**Problem details:**
Beginning with the line where "Instruction: Click the" occurs, transcribe every line exactly through the last line of the listing below, and no others.
::::
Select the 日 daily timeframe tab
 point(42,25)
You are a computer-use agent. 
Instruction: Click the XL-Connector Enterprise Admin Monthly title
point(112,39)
::::
**Result of this task:**
Instruction: Click the XL-Connector Enterprise Admin Monthly title
point(112,39)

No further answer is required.